Genetic diseases disrupt endocytic recycling circuits and cause neuronal degeneration, glaucoma and retinal degeneration. The schematic depicts the normal functions and protein complexes of the Huntingtin (Htt) and optineurin (OPTN) proteins on the Golgi and various endosomal compartments. Mutant Htt (mHtt) causes the severe neurodegenerative Huntington's disease and mutant OPTN causes vision disorders. (a) Htt protein is associated with the trans-Golgi and post-Golgi vesicles where it binds OPTN, Fip2, Rab8 and myosin VI. mHtt expression causes OPTN and Rab8 dissociation and blocks lysosomal enzyme export to endosomes. (b) Htt increases guanine nucleotide exchange factor (GEF)-mediated activation of Rab11a on recycling endosomes. mHtt causes Rab11 inactivation and release from endosomes. (c) Htt binds HAP40 and Rab5 on early endosomes. mHtt causes early endosome transfer from microtubules to actin filaments and peripheral immobilization. (d) Htt forms a complex with HAP1, the p150dynein/dynactin motor complex that is important in trafficking brain-derived neurotrophic factor (BDNF) containing vesicles to late endosomes.

Fig. 5

Rab GTPase up- or downregulation can result in acquired disease.
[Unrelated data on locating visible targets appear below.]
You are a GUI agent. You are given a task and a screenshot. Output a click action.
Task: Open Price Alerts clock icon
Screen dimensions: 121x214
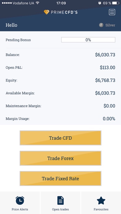tap(20, 200)
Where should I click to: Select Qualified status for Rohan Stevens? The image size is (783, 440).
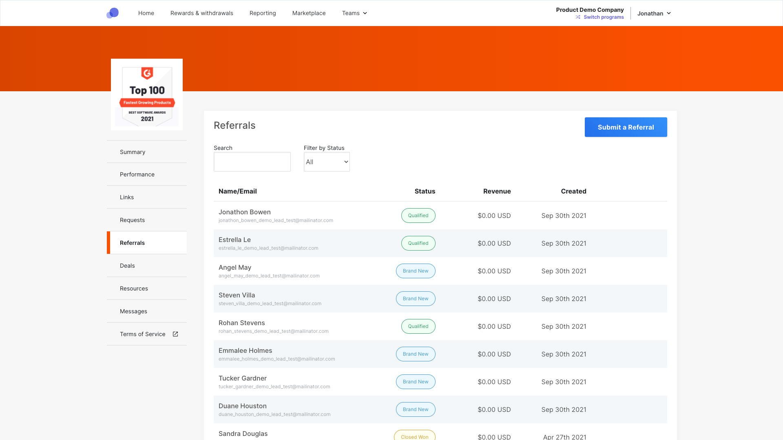coord(418,326)
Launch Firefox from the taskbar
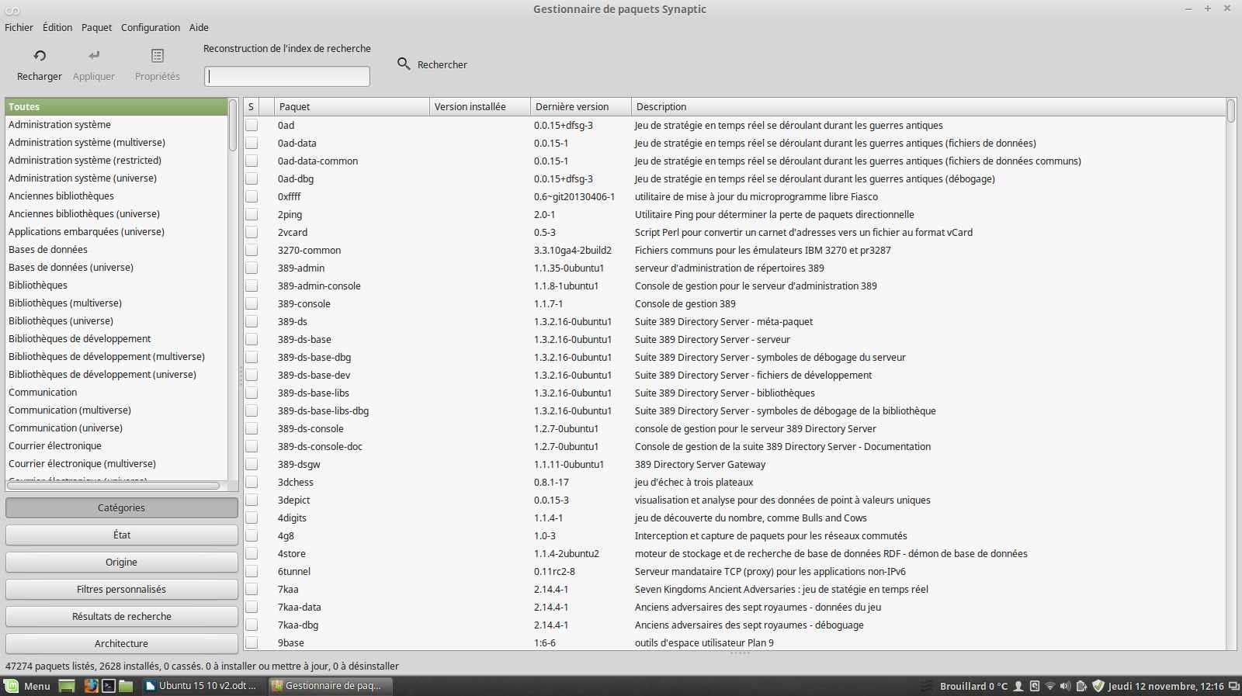The width and height of the screenshot is (1242, 696). pyautogui.click(x=91, y=686)
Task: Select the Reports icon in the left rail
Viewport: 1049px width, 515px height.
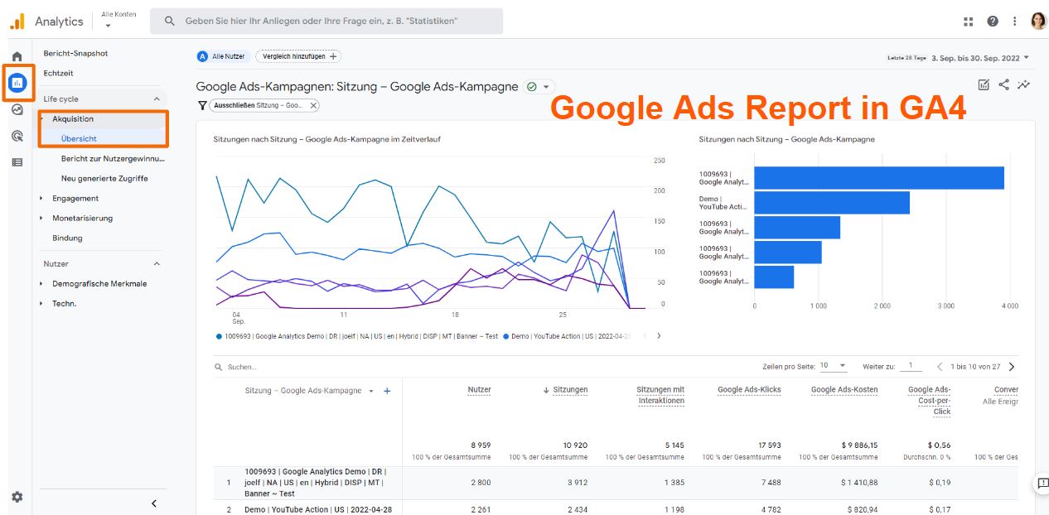Action: (16, 82)
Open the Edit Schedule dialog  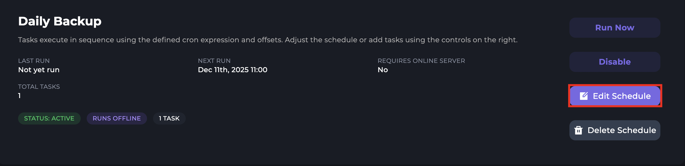[x=615, y=96]
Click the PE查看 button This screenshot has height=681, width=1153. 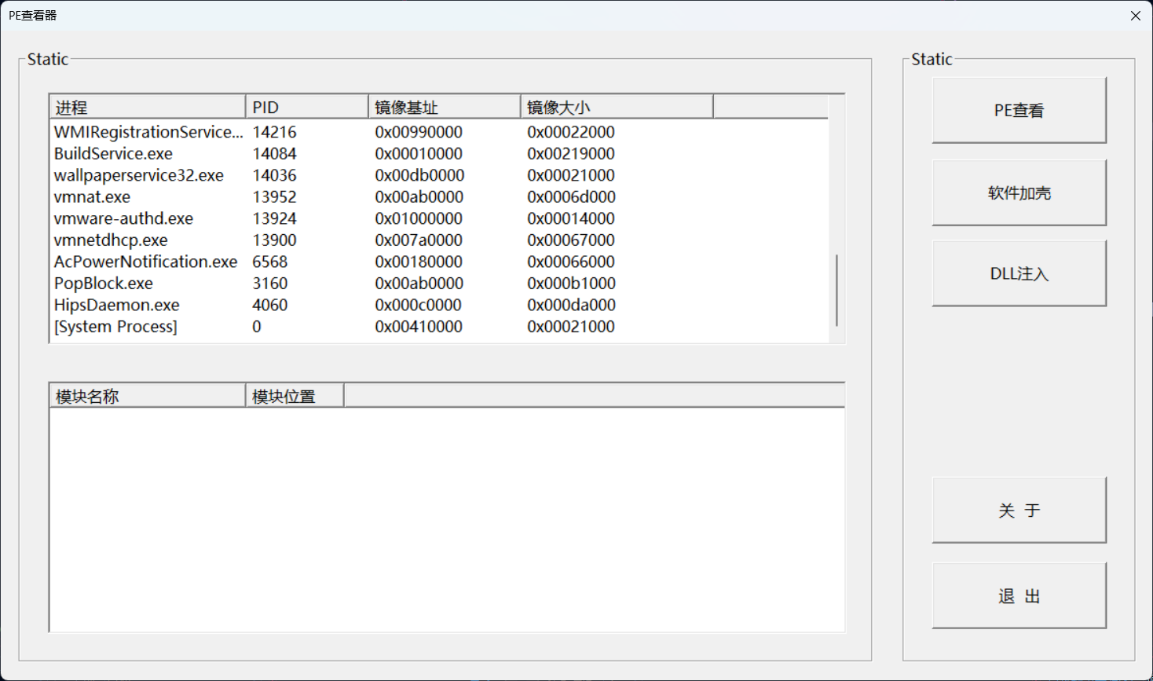[x=1019, y=111]
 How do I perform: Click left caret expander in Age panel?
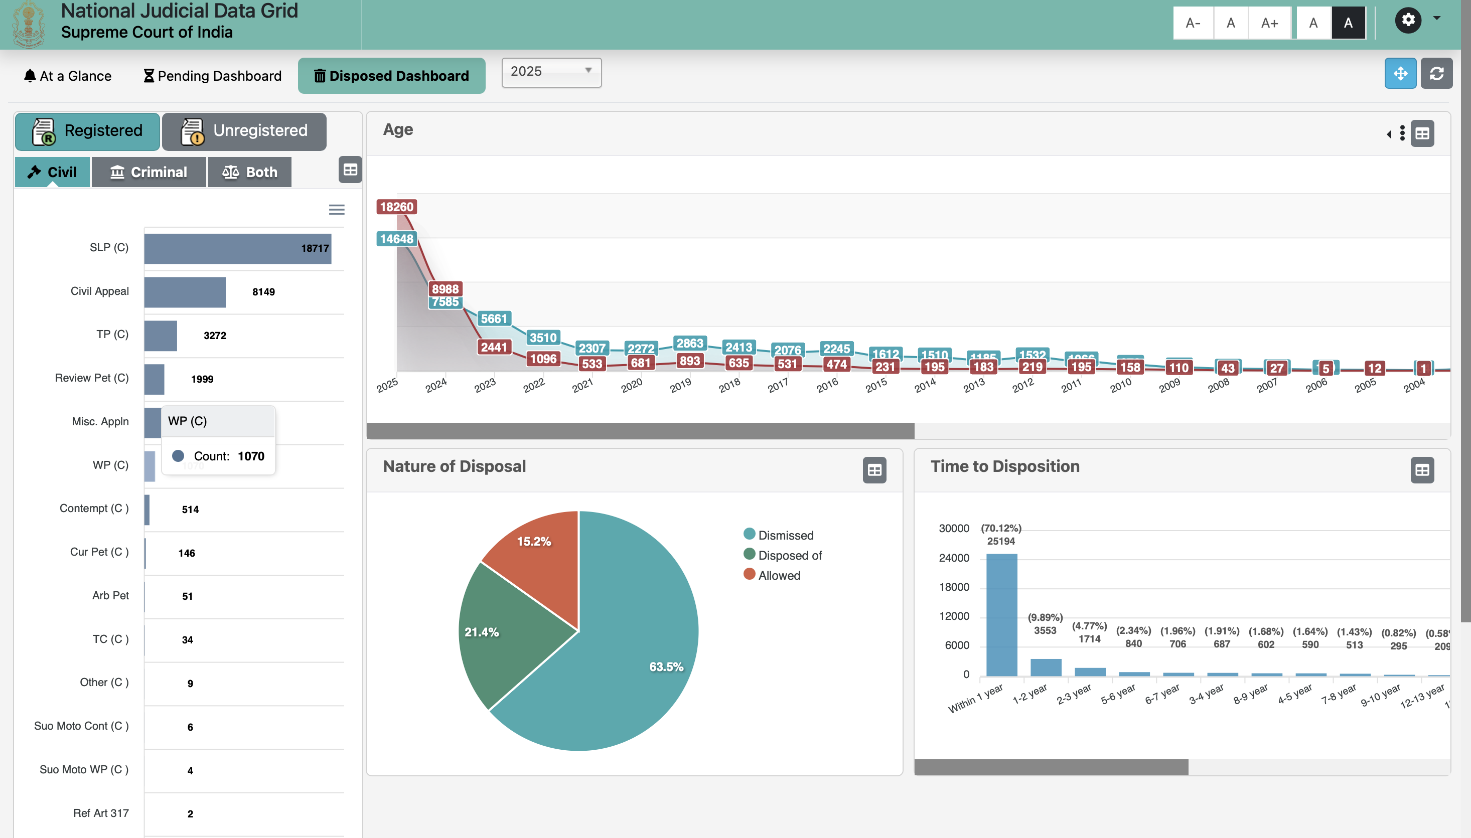1389,134
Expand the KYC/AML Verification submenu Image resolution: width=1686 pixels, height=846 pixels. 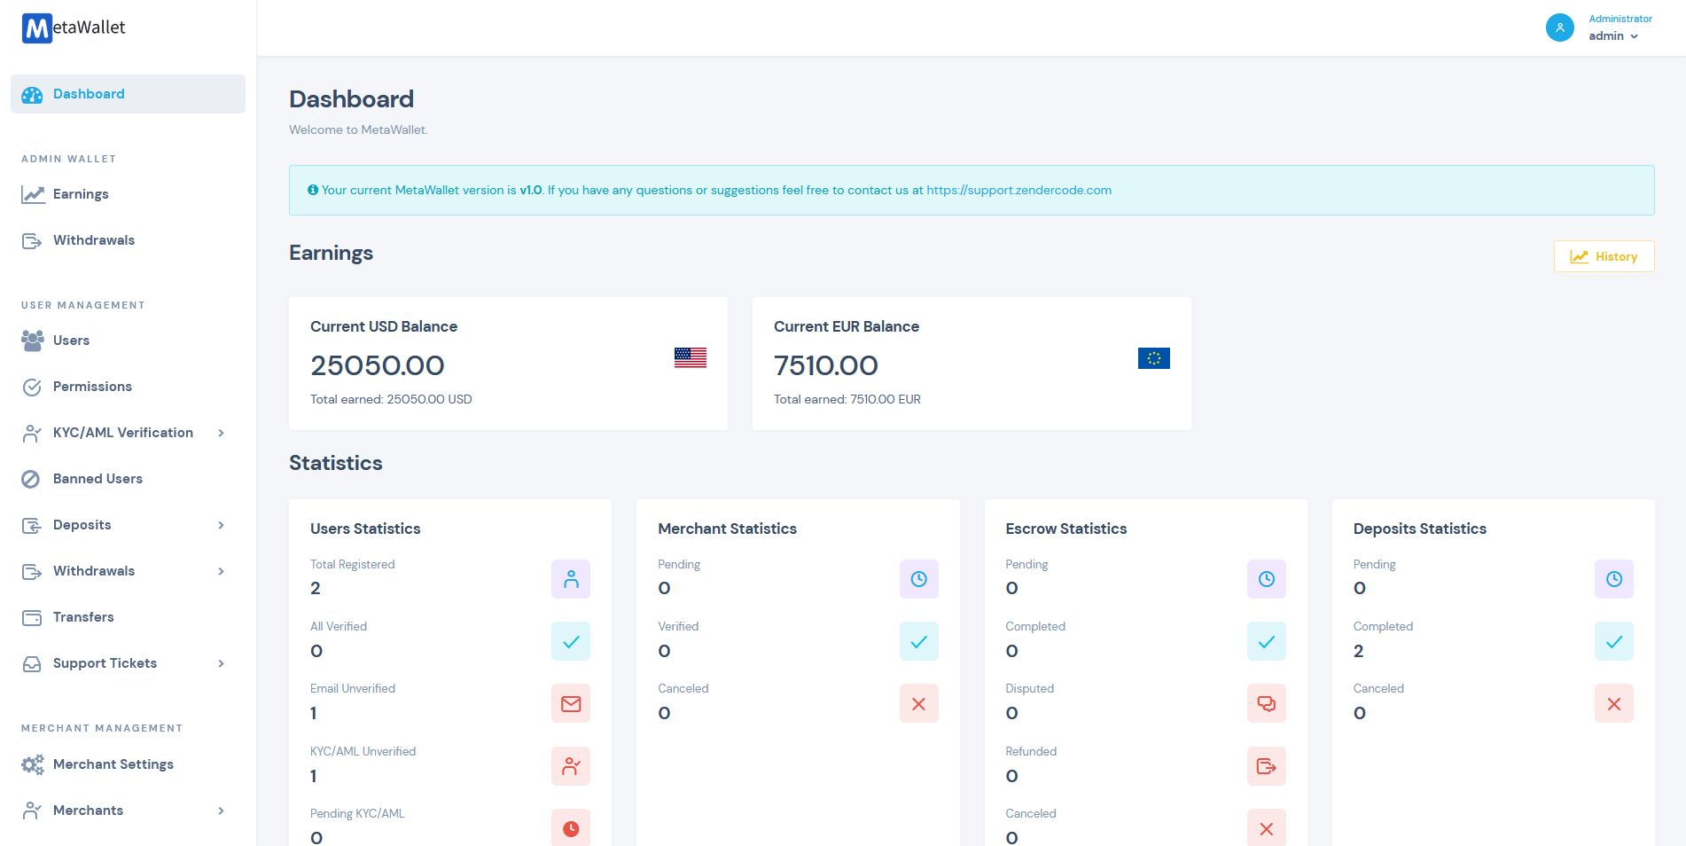(x=221, y=433)
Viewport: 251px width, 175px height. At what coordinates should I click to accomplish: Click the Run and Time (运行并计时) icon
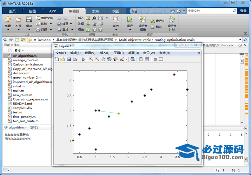point(172,20)
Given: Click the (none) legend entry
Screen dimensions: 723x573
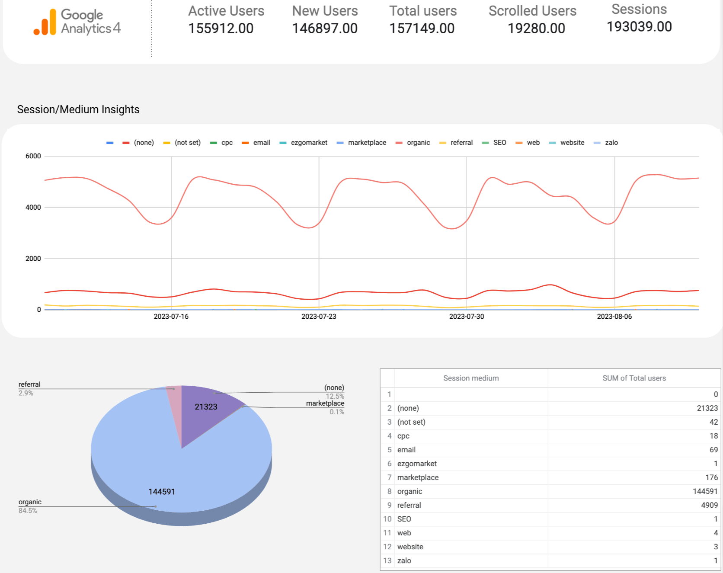Looking at the screenshot, I should 138,143.
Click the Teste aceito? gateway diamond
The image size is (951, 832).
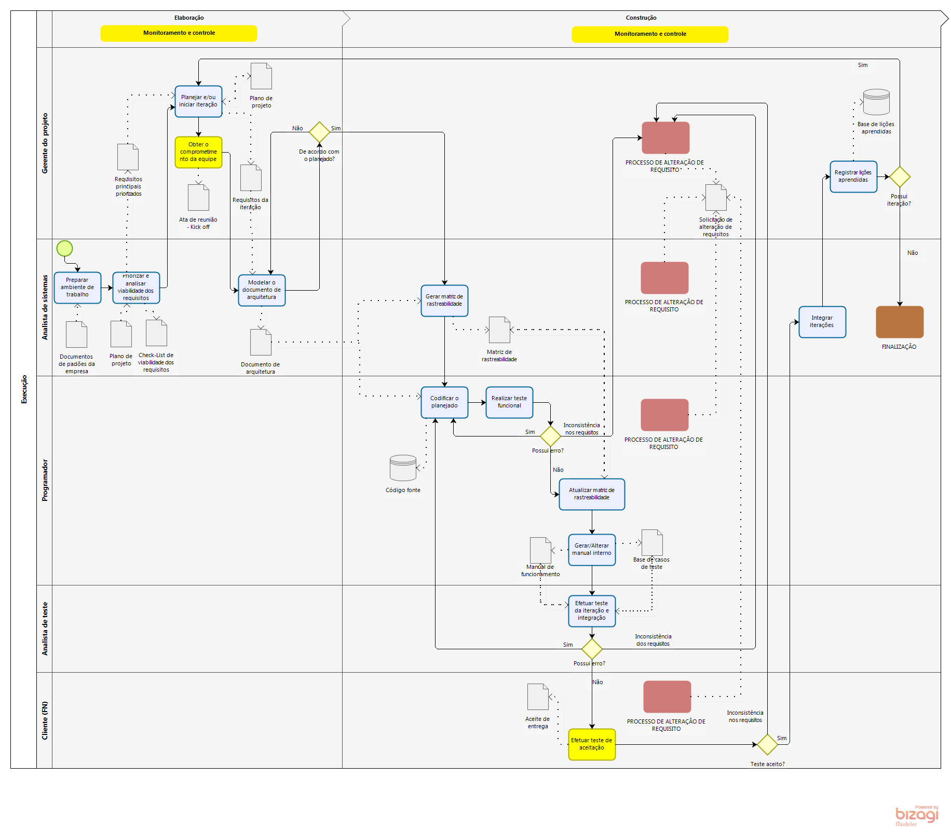(x=767, y=745)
Rab25 serves as a well-studied example of how increased or decreased GTPase expression can impact trafficking of critical molecules involved in cell signaling and adhesion and adversely affect cell physiology in cancer by increasing proliferation, dedifferentiation, motility and metastasis. It is speculated that in cases where Rab25 expression is decreased (e.g. colon and some types of breast cancer) that additional mutations or factors may be in play that are either synergistic with Rab25 underexpression or result in independence from proteins/functions regulated by the Rab25 recycling route.

Fig. 6

Axon viability depends on coordinated endocytic trafficking and signaling. Nerve growth factor (NGF) binds to the TrkA receptor tyrosine kinase and stimulates phosphorylation and internalization. Endocytosed TrkA is transported from Rab5-positive early endosomes to Rab7-positive late endosomes. In peripheral neurons long distance transport of late endosomes to the cell body is critical for growth factor degradation and proper nuclear signaling to maintain cell viability and differentiation. Transport occurs on microtubules through Rab7, the Rab interacting lysosomal protein (RILP) effector and dynactin minus-end directed motor complex. Return transport to the synapse is mediated by Rab7 in conjunction with a plus-end directed kinesin motor, likely KIF3a. Inset illustrates endosomal membrane protein complexes involved in Rab conversion that allows transfer of cargo along the degradative pathway. Several conserved multimeric protein complexes first identified in yeast are thought to aid in Rab conversion, directed transport and fusion (RETROMER endosome to Golgi; CORVET early to late endosome; HOPS late endosome to lysosome).